(temporaire) le ciel du voyageur
Beneset
Plus que quelques minutes, putain je stresse, j'te jure...
moi si je l'ai pas...
allez, ça va l'faire, c'était trop facile cette année
si je l'ai tout le monde l'a...
Ils veulent pas la fermer un peu, tous à jacasser. Tout ça pour un petit bout de papier. Le bac, une belle arnaque. On te dit que c'est le début de la vie et il n'y a qu'à voir Aurélie...
et toi, tu fais quoi une fois que tu l'as? Hein Noé? Youhou, ici...
lâches moi un peu, vous me saoulez tous...
et calmos mec, t'es stressé pour rien, tu vas l'avoir...
Mes poings aussi vont l'avoir s'il continue... Heureusement Manon nous sauve de la bagarre en disant que les résultats sont dévoilés. Et ils se jettent tous sur les panneaux, comme des vautours sur leur proie.
je l'ai! Avec mention!
Oui!!!
l'année prochaine t'y arriveras, t'inquiètes...

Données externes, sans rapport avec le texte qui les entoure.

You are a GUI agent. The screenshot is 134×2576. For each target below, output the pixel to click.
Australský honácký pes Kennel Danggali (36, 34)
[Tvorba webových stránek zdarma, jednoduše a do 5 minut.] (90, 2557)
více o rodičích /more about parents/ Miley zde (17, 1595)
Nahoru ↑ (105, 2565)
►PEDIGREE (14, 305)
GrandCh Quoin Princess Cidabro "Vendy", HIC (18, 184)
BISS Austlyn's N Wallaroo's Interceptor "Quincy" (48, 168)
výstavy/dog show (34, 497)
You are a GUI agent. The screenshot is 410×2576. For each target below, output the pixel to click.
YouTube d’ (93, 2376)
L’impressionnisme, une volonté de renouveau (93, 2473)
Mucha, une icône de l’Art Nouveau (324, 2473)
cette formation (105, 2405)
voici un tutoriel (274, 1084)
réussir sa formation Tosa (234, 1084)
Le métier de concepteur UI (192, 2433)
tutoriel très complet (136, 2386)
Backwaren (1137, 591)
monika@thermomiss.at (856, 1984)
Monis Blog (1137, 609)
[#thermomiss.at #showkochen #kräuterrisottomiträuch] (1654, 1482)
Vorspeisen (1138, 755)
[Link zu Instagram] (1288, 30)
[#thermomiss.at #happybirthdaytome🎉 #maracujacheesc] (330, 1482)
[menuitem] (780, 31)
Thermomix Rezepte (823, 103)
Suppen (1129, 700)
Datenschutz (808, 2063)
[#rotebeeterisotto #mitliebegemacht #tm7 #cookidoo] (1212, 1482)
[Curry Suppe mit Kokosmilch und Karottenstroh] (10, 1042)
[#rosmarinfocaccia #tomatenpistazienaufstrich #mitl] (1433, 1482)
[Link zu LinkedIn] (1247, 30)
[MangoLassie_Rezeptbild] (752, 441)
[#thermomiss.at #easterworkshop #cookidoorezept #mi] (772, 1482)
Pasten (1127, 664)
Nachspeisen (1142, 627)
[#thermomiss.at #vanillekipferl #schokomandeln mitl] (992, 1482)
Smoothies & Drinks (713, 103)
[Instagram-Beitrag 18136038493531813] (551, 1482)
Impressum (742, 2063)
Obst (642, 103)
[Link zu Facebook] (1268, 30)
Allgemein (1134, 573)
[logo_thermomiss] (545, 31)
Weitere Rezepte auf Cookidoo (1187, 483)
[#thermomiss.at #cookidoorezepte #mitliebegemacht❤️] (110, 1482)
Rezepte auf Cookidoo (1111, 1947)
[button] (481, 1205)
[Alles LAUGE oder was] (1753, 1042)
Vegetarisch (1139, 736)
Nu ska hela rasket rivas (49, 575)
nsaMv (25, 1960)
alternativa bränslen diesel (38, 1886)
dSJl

allez, juste huit points à rattraper, c'est dans la poche...
Je m'assieds sur le banc, seul, m'écartant. Ils me font rire tous, à croire que c'est une clé qui leur ouvrira les cieux. Dans ma poche ça vibre. Et voilà, ça commence... Félicitations mon grand/ content? / il est des nôtres / je savais que tu l'aurais / hip hip hourra! … Je le coupe et vais voir maintenant que tout le monde s'est dispersé. Je l'ai eu à 16, 74, mention TB, une bourse au mérite. Comme je m'y attendais ça ne me fit ni chaud ni froid. Une formalité comme une autre, un papier de plus. A quoi me servira-t-il?
En partant, je croise Mathilde. Elle non plus ne paraît pas fiévreuse. Un joint à la main elle me propose de l'accompagner et on s'installe sur la pelouse.
on pourrait croire qu'on est en couple...
ça me gêne pas particulièrement
c'est une demande?
Je sais pas
tu sais pas?
Non, je t'aime bien, t'es hyper mignon, t'as l'air bien foutu et t'en as autant dans le coeur que dans le crâne, bref le copain idéal mais... Mais j'ai pas envie de m'engager. On a nôtre bac mais moi je sais pas quoi en faire et j'ai envie d'être vraiment libre pour décider de mon avenir. Tu comprends?
Si je comprends, c'est la même chose pour moi...
dix huit ans que je vis sous tutelle, maintenant je veux me prendre en charge
idem pour moi, marre des routes toutes tracées. Si je les écoutais ça serait avocat
ouais, quand je les vois tous comme ça, j'ai la gerbe
ils y croient encore au pouvoir du bac...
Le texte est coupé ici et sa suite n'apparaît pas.